From the records below, transcribe exactly the lines that begin at the line with "Viewport: 708px width, 415px" and end at the line with "Click red dot", both included.

(Extracted records)

[Start of section]

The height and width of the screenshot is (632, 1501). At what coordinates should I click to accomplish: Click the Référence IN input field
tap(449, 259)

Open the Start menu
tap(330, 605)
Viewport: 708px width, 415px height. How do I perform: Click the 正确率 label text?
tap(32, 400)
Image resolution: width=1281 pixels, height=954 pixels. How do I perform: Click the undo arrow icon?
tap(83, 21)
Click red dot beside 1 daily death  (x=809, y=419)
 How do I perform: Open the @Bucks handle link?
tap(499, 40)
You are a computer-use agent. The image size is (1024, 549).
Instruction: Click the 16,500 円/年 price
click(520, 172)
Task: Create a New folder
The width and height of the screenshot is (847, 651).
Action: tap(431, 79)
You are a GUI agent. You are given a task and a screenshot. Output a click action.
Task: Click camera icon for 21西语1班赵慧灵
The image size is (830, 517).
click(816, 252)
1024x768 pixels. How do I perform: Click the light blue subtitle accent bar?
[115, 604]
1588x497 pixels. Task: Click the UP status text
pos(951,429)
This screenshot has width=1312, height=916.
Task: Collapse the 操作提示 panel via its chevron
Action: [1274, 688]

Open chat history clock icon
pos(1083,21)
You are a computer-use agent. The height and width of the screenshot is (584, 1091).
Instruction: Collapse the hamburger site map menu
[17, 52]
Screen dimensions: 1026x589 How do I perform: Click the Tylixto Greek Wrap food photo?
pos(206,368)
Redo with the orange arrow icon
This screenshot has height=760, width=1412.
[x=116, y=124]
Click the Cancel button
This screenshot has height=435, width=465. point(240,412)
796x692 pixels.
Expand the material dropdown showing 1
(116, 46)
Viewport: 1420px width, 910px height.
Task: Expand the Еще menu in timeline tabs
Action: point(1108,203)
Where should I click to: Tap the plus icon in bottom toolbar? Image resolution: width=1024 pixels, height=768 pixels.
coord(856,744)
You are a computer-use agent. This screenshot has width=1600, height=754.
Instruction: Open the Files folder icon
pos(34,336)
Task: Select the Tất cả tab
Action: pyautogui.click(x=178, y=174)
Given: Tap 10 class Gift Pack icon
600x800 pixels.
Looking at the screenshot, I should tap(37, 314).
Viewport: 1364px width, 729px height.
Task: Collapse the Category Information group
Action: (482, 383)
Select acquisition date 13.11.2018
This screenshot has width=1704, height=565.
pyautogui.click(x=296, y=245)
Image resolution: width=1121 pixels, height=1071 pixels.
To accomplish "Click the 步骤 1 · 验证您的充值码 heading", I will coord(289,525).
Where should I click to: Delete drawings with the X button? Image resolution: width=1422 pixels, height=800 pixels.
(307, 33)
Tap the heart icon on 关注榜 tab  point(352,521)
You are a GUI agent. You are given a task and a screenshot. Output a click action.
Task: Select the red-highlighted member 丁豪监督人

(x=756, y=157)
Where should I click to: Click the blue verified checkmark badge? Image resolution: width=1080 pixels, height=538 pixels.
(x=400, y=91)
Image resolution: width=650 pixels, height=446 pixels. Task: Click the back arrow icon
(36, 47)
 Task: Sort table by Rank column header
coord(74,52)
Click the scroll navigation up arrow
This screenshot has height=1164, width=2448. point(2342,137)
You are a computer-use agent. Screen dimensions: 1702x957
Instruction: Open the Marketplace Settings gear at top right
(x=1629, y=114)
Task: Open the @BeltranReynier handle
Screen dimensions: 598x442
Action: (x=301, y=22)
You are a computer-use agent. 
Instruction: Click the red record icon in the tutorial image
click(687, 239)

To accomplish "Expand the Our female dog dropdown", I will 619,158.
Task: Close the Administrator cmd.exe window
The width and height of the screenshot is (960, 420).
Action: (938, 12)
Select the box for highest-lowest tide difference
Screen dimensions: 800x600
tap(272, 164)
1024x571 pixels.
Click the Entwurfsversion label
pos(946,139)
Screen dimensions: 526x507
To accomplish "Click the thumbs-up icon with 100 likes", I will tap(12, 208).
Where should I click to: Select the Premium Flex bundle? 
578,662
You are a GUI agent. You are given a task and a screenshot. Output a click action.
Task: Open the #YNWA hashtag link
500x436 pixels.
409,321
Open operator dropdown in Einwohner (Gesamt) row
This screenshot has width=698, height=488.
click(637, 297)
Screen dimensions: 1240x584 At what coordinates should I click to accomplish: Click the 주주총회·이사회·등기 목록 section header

[End of section]

EXERCISE RESULT =>
Viewport: 708px width, 415px height. How do I perform: Click the 正确率 label text?
tap(32, 400)
Image resolution: width=1281 pixels, height=954 pixels. How do I perform: Click the undo arrow icon?
tap(83, 21)
Click red dot beside 1 daily death  (x=809, y=419)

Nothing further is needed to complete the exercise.